___ 阅读材料 ___

你聽懂我的意思了嗎？量化指令引導表達性文本轉語音系統中的指令感知差距

摘要

指令引导的文本转语音（ITTS）技术使用户能够通过自然语言提示控制语音生成，提供了比传统TTS更为直观的交互界面。然而，用户风格指令与听者感知之间的对齐关系仍鲜有研究。本研究首先对ITTS在两种表达维度（程度副词和分级情感强度）上的可控性进行了感知分析，并收集了关于说话者年龄和词汇级别强调属性的人类评分。为了全面揭示指令与感知之间的差距，我们提供了一个包含大规模人类评估的数据集，命名为表达性语音控制（E-VOC）语料库。此外，我们发现：（1）gpt-4o-mini-tts是最可靠的ITTS模型，在声学维度上实现了指令与生成话语之间的高度对齐。（2）所分析的5个ITTS系统倾向于生成成人语音，即便指令要求使用儿童或老年语音。（3）细粒度控制仍是一个主要挑战，表明大多数ITTS系统在解读细微差异的属性指令方面仍有大幅提升空间。

English

Instruction-guided text-to-speech (ITTS) enables users to control speech generation through natural language prompts, offering a more intuitive interface than traditional TTS. However, the alignment between user style instructions and listener perception remains largely unexplored. This work first presents a perceptual analysis of ITTS controllability across two expressive dimensions (adverbs of degree and graded emotion intensity) and collects human ratings on speaker age and word-level emphasis attributes. To comprehensively reveal the instruction-perception gap, we provide a data collection with large-scale human evaluations, named Expressive VOice Control (E-VOC) corpus. Furthermore, we reveal that (1) gpt-4o-mini-tts is the most reliable ITTS model with great alignment between instruction and generated utterances across acoustic dimensions. (2) The 5 analyzed ITTS systems tend to generate Adult voices even when the instructions ask to use child or Elderly voices. (3) Fine-grained control remains a major challenge, indicating that most ITTS systems have substantial room for improvement in interpreting slightly different attribute instructions.

___ 数据摘录 ___

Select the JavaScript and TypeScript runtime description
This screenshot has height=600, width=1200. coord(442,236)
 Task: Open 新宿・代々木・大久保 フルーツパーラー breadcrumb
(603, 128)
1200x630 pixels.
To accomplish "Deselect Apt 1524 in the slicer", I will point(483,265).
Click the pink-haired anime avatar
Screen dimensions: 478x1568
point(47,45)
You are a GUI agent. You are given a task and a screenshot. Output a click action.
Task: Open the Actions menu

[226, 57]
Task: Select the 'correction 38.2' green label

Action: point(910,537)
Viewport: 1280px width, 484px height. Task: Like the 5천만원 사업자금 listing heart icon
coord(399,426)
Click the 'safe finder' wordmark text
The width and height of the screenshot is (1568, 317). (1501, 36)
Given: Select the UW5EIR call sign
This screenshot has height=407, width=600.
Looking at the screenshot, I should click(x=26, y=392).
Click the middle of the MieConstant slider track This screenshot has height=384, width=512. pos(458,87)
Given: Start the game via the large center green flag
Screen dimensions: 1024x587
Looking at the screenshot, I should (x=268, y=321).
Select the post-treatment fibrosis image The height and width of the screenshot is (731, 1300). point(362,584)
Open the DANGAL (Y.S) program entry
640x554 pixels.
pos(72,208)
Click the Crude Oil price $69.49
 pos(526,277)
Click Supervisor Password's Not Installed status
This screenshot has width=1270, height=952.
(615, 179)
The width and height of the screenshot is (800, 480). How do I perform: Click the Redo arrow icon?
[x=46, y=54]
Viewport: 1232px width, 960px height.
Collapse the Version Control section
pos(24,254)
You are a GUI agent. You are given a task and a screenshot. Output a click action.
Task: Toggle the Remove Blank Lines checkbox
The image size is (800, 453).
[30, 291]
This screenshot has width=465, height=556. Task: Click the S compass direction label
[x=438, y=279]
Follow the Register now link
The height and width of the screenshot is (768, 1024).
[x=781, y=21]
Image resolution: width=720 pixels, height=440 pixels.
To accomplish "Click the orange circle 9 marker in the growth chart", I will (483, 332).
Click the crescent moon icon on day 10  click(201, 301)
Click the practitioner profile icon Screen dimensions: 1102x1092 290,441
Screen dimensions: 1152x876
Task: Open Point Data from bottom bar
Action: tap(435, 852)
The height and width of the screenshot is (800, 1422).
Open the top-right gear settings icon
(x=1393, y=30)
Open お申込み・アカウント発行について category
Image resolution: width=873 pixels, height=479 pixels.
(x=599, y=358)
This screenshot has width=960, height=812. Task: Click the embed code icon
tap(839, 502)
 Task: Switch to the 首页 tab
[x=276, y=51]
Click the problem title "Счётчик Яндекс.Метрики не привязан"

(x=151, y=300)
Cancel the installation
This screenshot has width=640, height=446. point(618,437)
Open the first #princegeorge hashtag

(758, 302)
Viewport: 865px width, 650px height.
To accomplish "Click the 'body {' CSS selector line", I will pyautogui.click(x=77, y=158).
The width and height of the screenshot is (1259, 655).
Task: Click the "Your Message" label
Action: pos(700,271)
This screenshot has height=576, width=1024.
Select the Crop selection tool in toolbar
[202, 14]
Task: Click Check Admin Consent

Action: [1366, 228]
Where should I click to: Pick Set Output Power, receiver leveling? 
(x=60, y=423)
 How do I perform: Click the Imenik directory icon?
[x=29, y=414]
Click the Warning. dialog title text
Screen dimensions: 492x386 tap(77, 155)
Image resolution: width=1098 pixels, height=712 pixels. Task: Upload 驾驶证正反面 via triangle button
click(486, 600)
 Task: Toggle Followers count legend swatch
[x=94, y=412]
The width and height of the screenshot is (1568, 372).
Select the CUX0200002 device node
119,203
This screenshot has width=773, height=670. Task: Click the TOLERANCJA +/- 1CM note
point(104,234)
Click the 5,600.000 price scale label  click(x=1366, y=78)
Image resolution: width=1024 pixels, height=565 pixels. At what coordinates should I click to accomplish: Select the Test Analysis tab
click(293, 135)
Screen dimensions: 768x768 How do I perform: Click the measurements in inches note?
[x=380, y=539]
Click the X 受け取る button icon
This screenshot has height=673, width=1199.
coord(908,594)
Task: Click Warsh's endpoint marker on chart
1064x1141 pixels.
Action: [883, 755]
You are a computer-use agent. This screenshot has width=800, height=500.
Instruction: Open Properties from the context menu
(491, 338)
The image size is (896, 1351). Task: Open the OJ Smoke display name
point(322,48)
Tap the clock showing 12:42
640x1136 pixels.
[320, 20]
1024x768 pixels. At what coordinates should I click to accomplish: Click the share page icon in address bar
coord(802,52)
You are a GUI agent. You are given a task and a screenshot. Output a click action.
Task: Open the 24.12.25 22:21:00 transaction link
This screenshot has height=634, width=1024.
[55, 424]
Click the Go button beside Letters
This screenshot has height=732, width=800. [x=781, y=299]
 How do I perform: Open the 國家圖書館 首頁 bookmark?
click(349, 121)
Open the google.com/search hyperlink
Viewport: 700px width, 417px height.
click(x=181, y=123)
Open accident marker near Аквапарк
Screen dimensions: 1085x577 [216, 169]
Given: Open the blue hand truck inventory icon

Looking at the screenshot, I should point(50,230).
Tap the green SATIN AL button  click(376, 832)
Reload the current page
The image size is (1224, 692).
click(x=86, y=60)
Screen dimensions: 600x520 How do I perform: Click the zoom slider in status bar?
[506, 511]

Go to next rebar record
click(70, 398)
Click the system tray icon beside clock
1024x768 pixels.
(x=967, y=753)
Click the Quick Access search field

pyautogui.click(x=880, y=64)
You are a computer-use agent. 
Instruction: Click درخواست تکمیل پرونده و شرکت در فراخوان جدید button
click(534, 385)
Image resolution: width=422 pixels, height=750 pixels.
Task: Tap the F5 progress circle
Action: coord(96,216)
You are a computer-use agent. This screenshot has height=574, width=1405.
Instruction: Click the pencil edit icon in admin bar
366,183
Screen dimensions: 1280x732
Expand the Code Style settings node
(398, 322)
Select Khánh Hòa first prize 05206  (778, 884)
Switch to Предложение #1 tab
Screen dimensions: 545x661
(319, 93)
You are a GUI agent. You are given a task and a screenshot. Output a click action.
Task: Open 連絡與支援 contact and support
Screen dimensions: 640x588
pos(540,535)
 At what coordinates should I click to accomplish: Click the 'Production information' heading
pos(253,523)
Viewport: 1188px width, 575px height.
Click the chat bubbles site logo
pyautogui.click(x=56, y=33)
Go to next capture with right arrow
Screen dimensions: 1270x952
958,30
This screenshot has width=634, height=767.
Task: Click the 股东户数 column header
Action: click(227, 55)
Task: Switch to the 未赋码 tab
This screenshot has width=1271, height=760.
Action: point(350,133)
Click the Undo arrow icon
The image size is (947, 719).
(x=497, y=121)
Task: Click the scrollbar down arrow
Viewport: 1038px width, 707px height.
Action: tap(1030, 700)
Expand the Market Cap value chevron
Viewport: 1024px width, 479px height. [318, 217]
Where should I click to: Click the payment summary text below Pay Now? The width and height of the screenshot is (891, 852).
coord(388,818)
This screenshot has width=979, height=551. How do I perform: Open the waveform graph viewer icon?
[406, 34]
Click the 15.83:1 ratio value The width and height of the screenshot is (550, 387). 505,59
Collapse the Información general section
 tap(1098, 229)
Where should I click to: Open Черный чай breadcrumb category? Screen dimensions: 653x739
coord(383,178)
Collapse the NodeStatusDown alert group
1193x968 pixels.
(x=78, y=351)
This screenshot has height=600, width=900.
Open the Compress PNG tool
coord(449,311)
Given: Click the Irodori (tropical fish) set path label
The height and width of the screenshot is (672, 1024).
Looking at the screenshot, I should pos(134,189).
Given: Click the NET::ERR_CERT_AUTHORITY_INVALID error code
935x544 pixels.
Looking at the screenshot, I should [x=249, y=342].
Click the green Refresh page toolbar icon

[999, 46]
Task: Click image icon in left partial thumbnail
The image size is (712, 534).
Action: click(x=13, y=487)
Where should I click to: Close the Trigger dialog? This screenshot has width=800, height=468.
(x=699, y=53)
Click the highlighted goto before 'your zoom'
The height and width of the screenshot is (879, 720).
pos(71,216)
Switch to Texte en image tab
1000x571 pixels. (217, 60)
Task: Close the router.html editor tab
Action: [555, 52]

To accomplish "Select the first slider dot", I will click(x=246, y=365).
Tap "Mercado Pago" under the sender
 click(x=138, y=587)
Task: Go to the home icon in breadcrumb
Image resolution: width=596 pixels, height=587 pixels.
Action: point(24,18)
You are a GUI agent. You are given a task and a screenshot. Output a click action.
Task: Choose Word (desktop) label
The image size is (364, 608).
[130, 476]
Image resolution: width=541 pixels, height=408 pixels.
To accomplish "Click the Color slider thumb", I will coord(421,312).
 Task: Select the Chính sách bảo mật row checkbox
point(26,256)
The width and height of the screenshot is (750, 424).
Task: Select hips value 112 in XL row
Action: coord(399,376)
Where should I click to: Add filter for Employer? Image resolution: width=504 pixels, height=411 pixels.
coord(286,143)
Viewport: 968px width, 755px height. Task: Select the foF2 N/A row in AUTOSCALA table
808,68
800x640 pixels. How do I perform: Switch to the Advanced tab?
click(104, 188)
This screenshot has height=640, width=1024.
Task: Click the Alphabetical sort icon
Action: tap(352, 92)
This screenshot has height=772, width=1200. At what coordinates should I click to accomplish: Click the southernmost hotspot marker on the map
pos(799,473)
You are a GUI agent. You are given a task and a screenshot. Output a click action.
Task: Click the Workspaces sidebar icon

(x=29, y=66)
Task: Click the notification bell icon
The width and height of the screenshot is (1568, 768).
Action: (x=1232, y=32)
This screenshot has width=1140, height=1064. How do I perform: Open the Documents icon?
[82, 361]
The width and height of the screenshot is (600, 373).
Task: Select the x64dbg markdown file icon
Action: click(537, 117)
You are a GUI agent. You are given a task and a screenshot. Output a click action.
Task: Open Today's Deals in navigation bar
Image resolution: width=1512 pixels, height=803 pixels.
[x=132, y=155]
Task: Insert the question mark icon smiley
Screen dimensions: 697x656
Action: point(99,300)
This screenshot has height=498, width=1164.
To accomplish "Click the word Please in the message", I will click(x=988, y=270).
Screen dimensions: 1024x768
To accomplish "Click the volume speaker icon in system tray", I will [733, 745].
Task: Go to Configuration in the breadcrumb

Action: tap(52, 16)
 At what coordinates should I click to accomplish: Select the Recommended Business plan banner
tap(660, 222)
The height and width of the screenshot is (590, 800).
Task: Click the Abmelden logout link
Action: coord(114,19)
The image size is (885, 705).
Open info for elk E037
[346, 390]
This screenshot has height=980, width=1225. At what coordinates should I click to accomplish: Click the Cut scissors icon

___

> **练习题**
1) 在关于语音合成的那篇文字里，哪个模型被认为最可靠？
2) 从关于语音合成的那篇文字中，把“指令引导的文本转语音（ITT”起、到“性指令方面仍有大幅提升空间。”为止（包括这几个字）的内容原样抄下来。

> **参考答案**
1) gpt-4o-mini-tts。

2)
指令引导的文本转语音（ITTS）技术使用户能够通过自然语言提示控制语音生成，提供了比传统TTS更为直观的交互界面。然而，用户风格指令与听者感知之间的对齐关系仍鲜有研究。本研究首先对ITTS在两种表达维度（程度副词和分级情感强度）上的可控性进行了感知分析，并收集了关于说话者年龄和词汇级别强调属性的人类评分。为了全面揭示指令与感知之间的差距，我们提供了一个包含大规模人类评估的数据集，命名为表达性语音控制（E-VOC）语料库。此外，我们发现：（1）gpt-4o-mini-tts是最可靠的ITTS模型，在声学维度上实现了指令与生成话语之间的高度对齐。（2）所分析的5个ITTS系统倾向于生成成人语音，即便指令要求使用儿童或老年语音。（3）细粒度控制仍是一个主要挑战，表明大多数ITTS系统在解读细微差异的属性指令方面仍有大幅提升空间。